In base alle ricostruzioni, alla domanda di Feinstein, Coney Barrett avrebbe risposto che la sua appartenenza alla chiesa o la sua fede religiosa non avrebbero inciso per nulla sull’adempimento dei suoi doveri giuridici. E come riportato da un articolo di Politico, pubblicato nel novembre del 2017, avrebbe anche aggiunto che “non è mai appropriato che un giudice imponga le convinzioni personali sulla legge, sia che derivino dalla fede o da qualsiasi altra cosa”.
Le risposte che Coney Barrett rivolse alla commissione contribuirono a renderla ancora più popolare tra i conservatori e, allo stesso tempo, la esposero alle critiche di diverse associazioni americane a difesa dei diritti LGBTQ, come Lambda Legal, che firmò una lettera (con altre 26 organizzazioni) per opporsi alla sua nomina, ritenuta controversa perché legata a una serie di dubbi sulla sua capacità di separare le sue opinioni personali da quelle professionali (soprattutto per i temi civili).

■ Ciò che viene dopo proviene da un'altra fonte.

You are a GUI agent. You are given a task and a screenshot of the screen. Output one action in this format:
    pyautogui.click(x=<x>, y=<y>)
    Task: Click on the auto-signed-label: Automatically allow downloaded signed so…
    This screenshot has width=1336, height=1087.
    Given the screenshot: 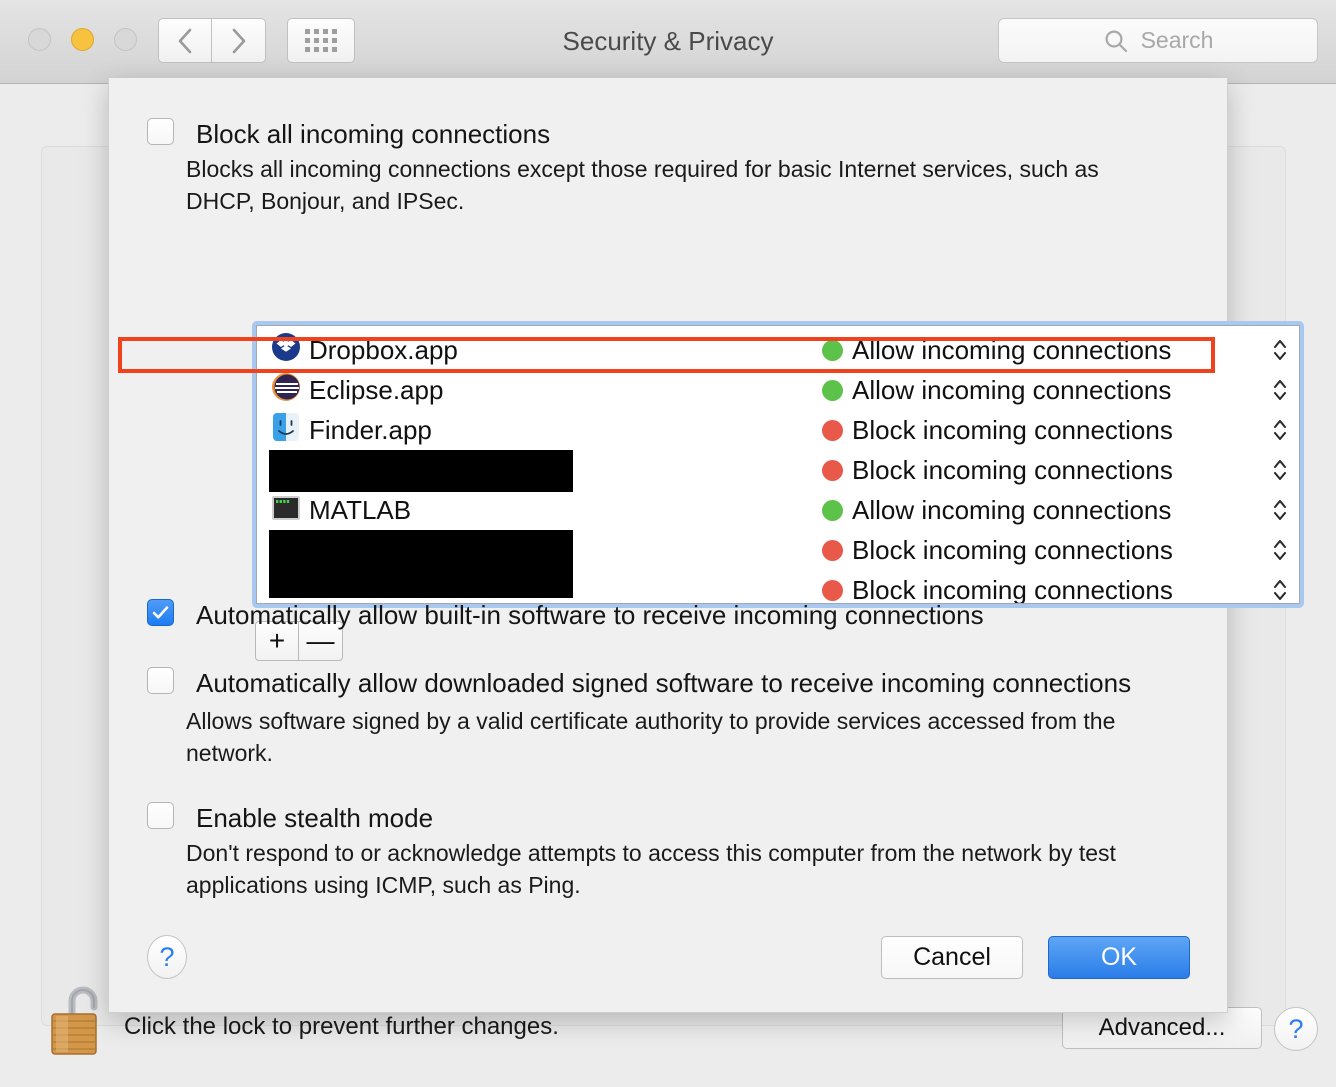 What is the action you would take?
    pyautogui.click(x=664, y=683)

La sua nomina, comunque, venne sostenuta da un’altra missiva, firmata da 450 suoi ex alunni e inviata alla commissione giudiziaria del Senato. Nell’ottobre del 2017 il voto andò a suo favore.

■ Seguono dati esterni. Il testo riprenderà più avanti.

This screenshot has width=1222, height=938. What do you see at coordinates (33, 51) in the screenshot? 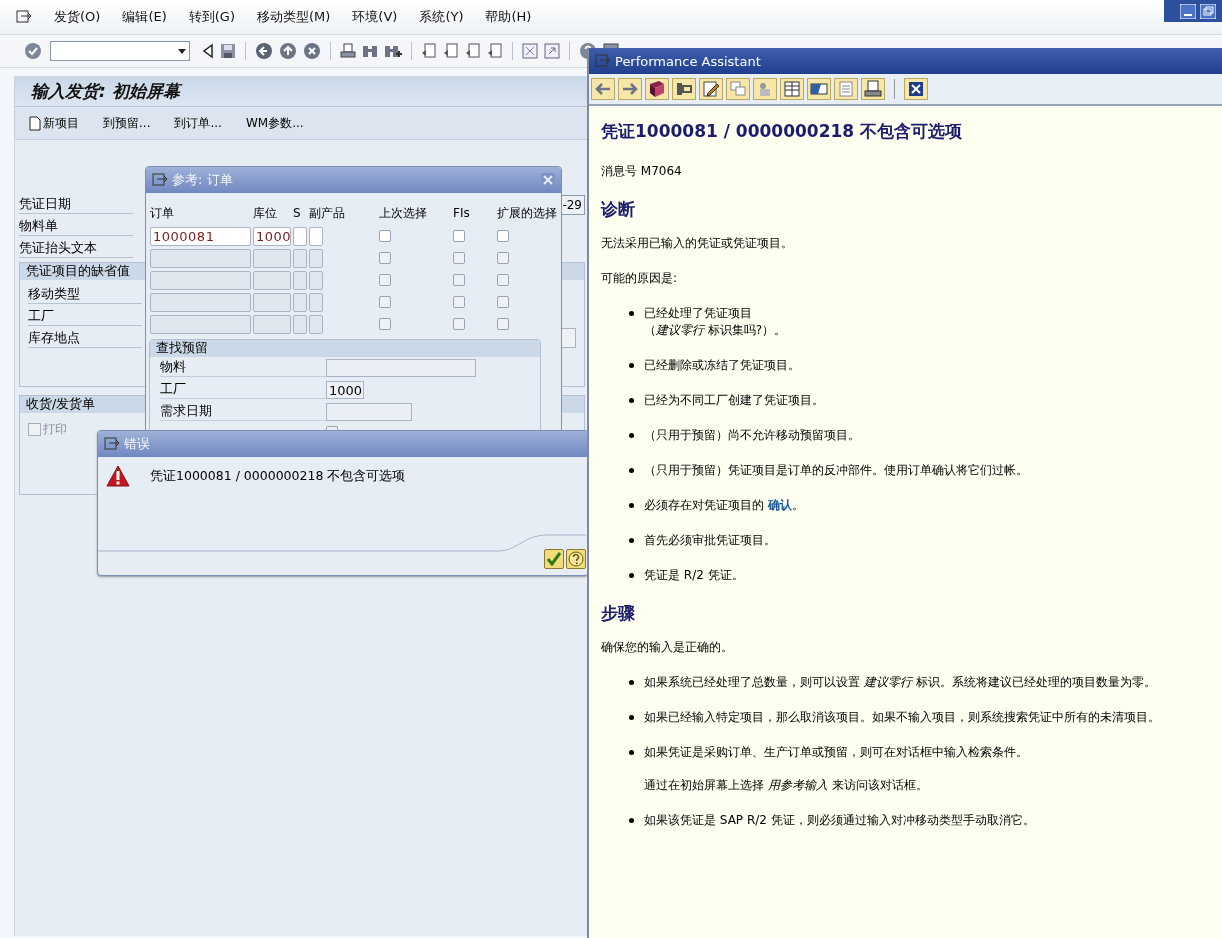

A rallentare la sua nomina alla Corte Suprema, suggerita da Trump, dopo l’annuncio del ritiro di Anthony Kennedy, fu, probabilmente, la sua “inesperienza”. Tutto è cambiato, però, il 18 settembre 2020, dopo la morte di Bader Ginsburg, quando il presidente ha fatto il suo nome pochi giorni dopo la scomparsa dell’esponente democratica. Il 26 ottobre, la nomina di Coney Barrett è stata confermata con una maggioranza di 52 voti favorevoli contro 48 contrari e successivamente ufficializzata. Come ricordato dal Wall Street Journal, la giurista è stata la prima a non ricevere alcun voto dal partito d’opposizione dal 1869. La donna ha giurato alla Casa Bianca davanti al giudice Clarence Thomas e al presidente Trump. Con lei, al momento, i giudici conservatori della Corte Suprema sono diventati la maggioranza (6 su 9), spostando (e di molto) il suo orientamento. Che non è cosa da poco, visto che l’attuale composizione della Corte avrà il potere di bloccare le leggi volute dalla prossima amministrazione (guidata da Biden).

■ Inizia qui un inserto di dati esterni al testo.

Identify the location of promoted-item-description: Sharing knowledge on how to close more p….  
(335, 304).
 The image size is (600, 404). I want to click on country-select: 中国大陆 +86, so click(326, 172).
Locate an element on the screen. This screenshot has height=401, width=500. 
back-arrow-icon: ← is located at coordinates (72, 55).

Nota per avere delle posizioni piuttosto nette riguardo all’interruzione di gravidanza (su cui è contraria) e all’uso delle armi (nel 2019 criticò una legge federale che ne proibiva il possesso ai condannati per determinati crimini, sostenendo che il divieto dovesse limitarsi ai reati violenti), Coney Barrett è sempre stata considerata da Trump il candidato ideale per la Corte Suprema, sia per età, che per posizioni politiche (molto vicine a quelle dei repubblicani). Secondo alcuni, il suo “credo giudiziario”, la dottrina originalista, è stato fortemente influenzato da quello del suo ex mentore Scalia, definito dalla stampa straniera “l’originalista originale”, che Ronald Reagan aveva voluto alla Corte Suprema nel 1986. La dottrina originalista, una sorta di”non-interpretazione” della Costituzione, vorrebbe infatti l’applicazione diretta della carta per come era stata scritta (e intesa) dai padri fondatori il 21 giugno 1788.